6. The Income Tax Appellate Tribunal („Tribunal‟ for brevity) has
allowed the appeal thereby deleting the said addition and holding
that GP rate of 14.40% declared by the assessee was proper and
reasonable. We find from the impugned order of the Tribunal that
the Tribunal has stated that there was no reason to disregard the
books of accounts inasmuch as:
(a) At the time of survey in the stock inventory, difference of
only `48,000 was found and looked at the volume of
business and list of inventories, it was a negligible
difference. Moreso, the assessee had demonstrated that it
was attributable to packing material which had been
mistakably debited to Profit and Loss Accounts. Therefore
virtually, no discrepancies were found in the trading
operations and stock. No doubt, day to day stock register is
an important record, which was not maintained.

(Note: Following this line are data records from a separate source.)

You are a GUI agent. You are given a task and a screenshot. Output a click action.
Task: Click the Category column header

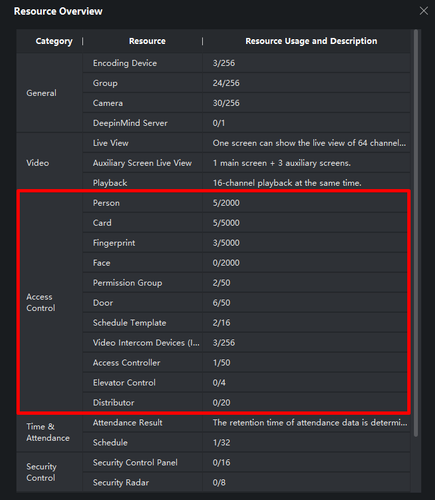point(54,41)
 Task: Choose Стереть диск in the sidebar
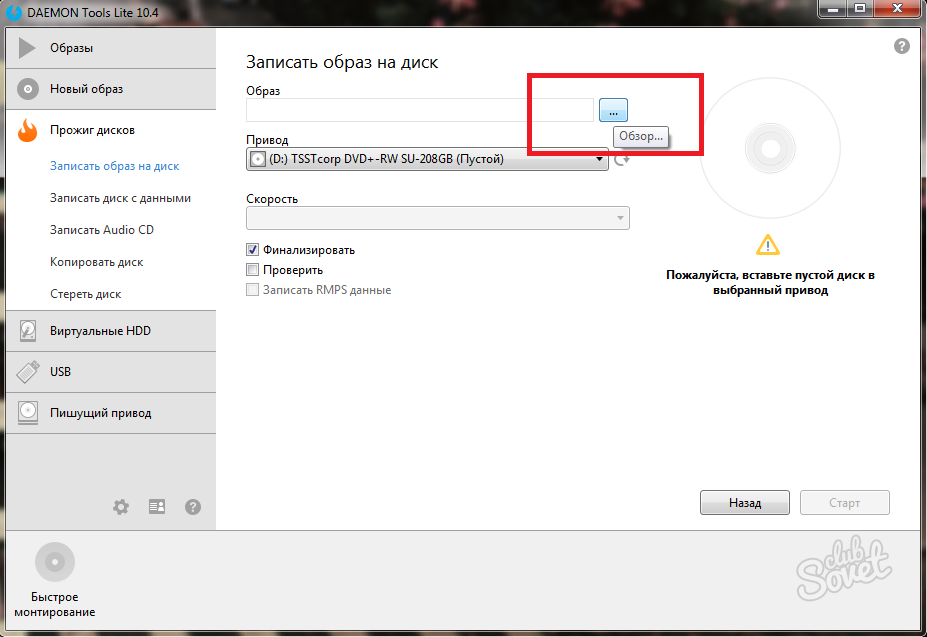click(85, 294)
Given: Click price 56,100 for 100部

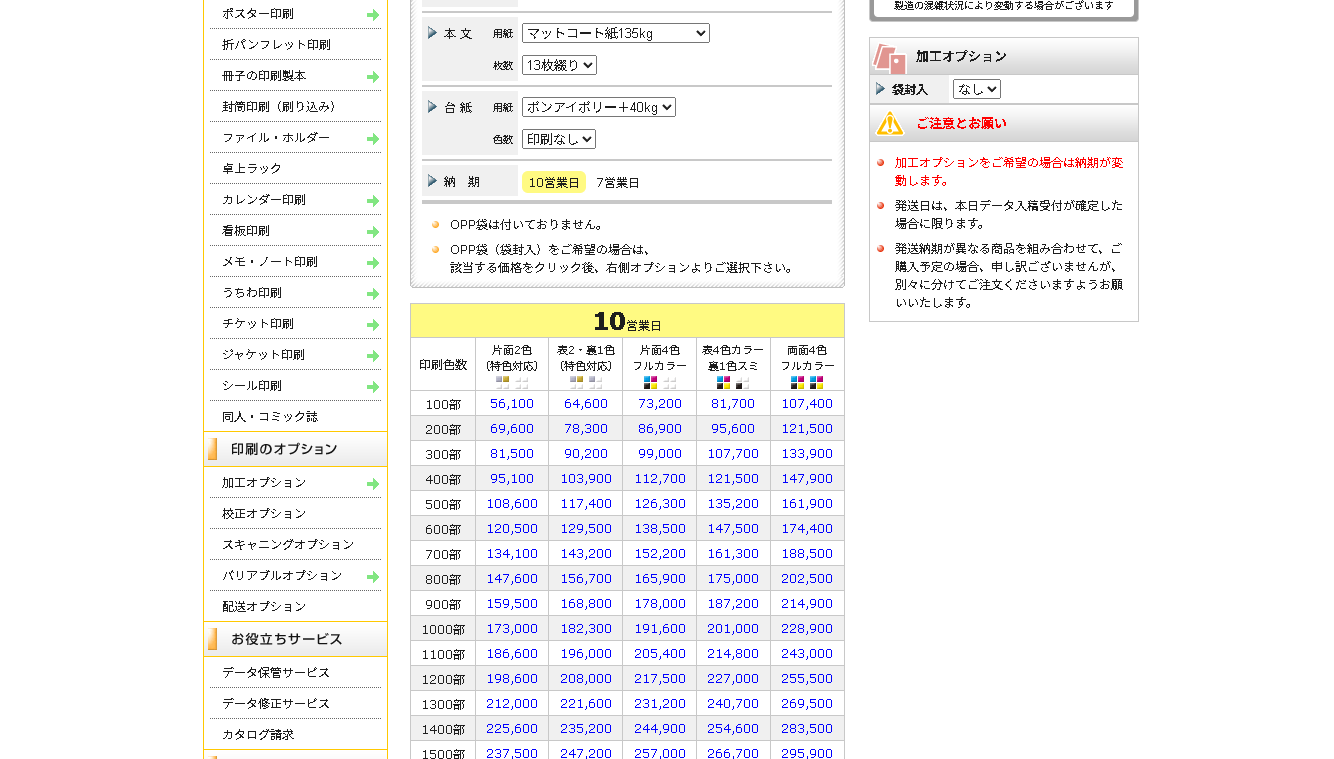Looking at the screenshot, I should 512,403.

However,
the books of accounts could not be rejected merely because
of its absence, moreso when there was no adverse
comments whatsoever about the posting of entries and
maintenance of accounts. No incriminating document of
whatsoever was found by the Revenue Department during
the course of survey. There was no adverse comment that
books were not lying with the CA or that the books of
accounts as produced before the AO were defective or
suffered from any infirmity. If the AO had any doubt, he
could have impounded the same for verification purposes.
(b) The AO was wrongly swayed by the facts that the books of
accounts were not shown at the time of survey when a
specific explanation was given that they were kept with
Chartered Accountant for some accounting verifications and
in any case, a CD of all the purchases and sales was given
to the Department which had not been found fault with and
on the basis whereof the books were written upto date. This
would indicate that there was nothing wrong with the
business operation of the assessee. Since the books of
accounts were correct, complete and supported by
vouchers, these could not be rejected.
(c) In respect of GP rate declared by the assessee, the Tribunal
pointed out that during the survey, the actual stock of the
assessee had been physically verified and valued by the
Department resulting G.P. rate @ 19.59%. The reason for
less GP rate in post survey period, i.e., 22.01.1999 to
31.03.1999 was because of the fact that in this period huge
discounts were offered by the assessee on the merchandise.
(d) This was the first year of business and GP rate of 14.40%
disclosed by the assessee was quite reasonable. Moreso,
there was no reason to fix the GP rate of 21% when no
comparable case had been cited or supplied to the assessee
to contradict the same.
7. We find that these are the findings of fact arrived at by the
Tribunal on the analysis of evidence produced. No question of law
arises, this appeal is accordingly dismissed.